PolynomialDecayLR

final class fairseq2.optim.lr_scheduler.PolynomialDecayLR(optimizer, num_steps, num_warmup_steps, *, power=1.0, start_lr=0.0, final_lr=0.0, last_epoch=-1)[source]

Bases: AbstractLRScheduler

Represents the polynomial decay learning rate schedule.

During warmup:

\[\eta_t = \eta_{base} \frac{t}{T_{warmup}}\]

After warmup:

\[\eta_t = \eta_{final} + (\eta_{base} - \eta_{final}) (\frac{T - t}{T - T_{warmup}})^{p}\]

This corresponds to increasing the learning rate linearly for the first \(T_{warmup}\) training steps to the base learning rate, and decreasing it thereafter for \(T - T_{warmup}\) steps to the final learning rate using a polynomial of degree \(p\).

Note

This scheduler is not chainable.

Parameters:
  • optimizer (Optimizer) – The associated optimizer.

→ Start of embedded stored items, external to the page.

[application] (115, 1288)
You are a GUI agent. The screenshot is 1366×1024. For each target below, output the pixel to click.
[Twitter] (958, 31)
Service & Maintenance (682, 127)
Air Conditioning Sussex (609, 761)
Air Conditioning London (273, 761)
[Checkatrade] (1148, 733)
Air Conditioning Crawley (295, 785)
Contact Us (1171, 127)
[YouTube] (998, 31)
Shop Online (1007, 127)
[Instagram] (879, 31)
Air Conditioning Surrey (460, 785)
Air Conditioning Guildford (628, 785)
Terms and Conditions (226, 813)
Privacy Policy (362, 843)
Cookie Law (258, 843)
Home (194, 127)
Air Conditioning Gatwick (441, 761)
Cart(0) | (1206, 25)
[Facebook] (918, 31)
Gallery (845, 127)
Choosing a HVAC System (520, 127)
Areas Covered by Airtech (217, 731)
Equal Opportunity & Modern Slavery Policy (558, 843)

  • num_steps (int) – The total number of steps, including warmup, over which to decay the learning rate.

  • num_warmup_steps (int) – The number of warmup steps.

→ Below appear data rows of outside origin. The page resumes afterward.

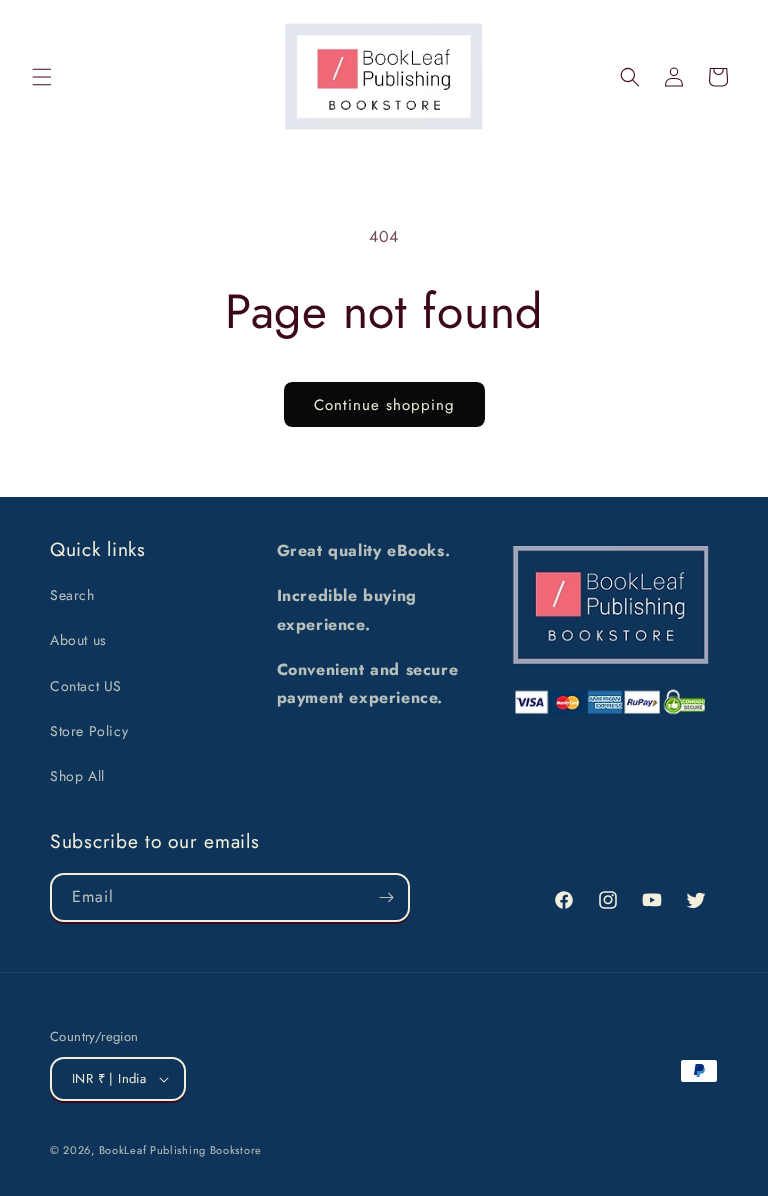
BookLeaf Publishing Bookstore (180, 1150)
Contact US (86, 686)
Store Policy (89, 731)
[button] (42, 77)
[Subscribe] (386, 897)
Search (72, 595)
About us (78, 640)
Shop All (77, 776)
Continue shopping (384, 405)
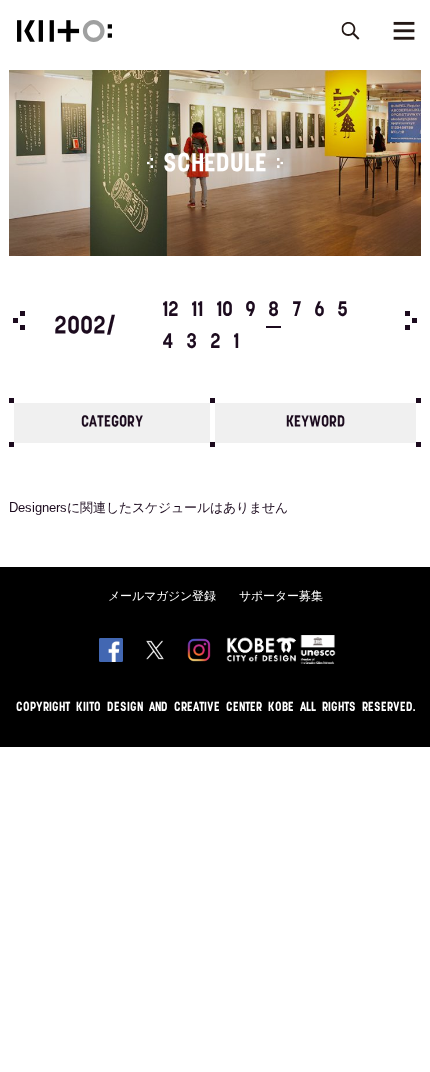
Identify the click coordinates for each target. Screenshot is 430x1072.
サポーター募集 (281, 596)
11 (197, 311)
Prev (19, 320)
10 (224, 311)
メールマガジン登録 (162, 596)
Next (411, 320)
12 (170, 311)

  • power (float) – The exponent of the polynomial used for decay.

  • start_lr (Union[float, Sequence[float]]) – The initial warmup learning rate of all parameter groups, or of each parameter group respectively.

  • final_lr (Union[float, Sequence[float]]) – The final learning rate of all parameter groups, or of each parameter group respectively.

  • last_epoch (int) – The index of the last epoch.

get_last_lr()

Return last computed learning rate by current scheduler.

Return type:

List[float]

get_lr()

Compute learning rate using chainable form of the scheduler.

Return type:

List[float]

load_state_dict(state_dict)

Load the scheduler’s state.

Args:
state_dict (dict): scheduler state. Should be an object returned

from a call to state_dict().

print_lr(is_verbose, group, lr, epoch=None)

Display the current learning rate.

Deprecated since version 2.4: print_lr() is deprecated. Please use get_last_lr() to access the learning rate.

state_dict()

Return the state of the scheduler as a dict.

It contains an entry for every variable in self.__dict__ which is not the optimizer.

step(epoch=None)

Perform a step.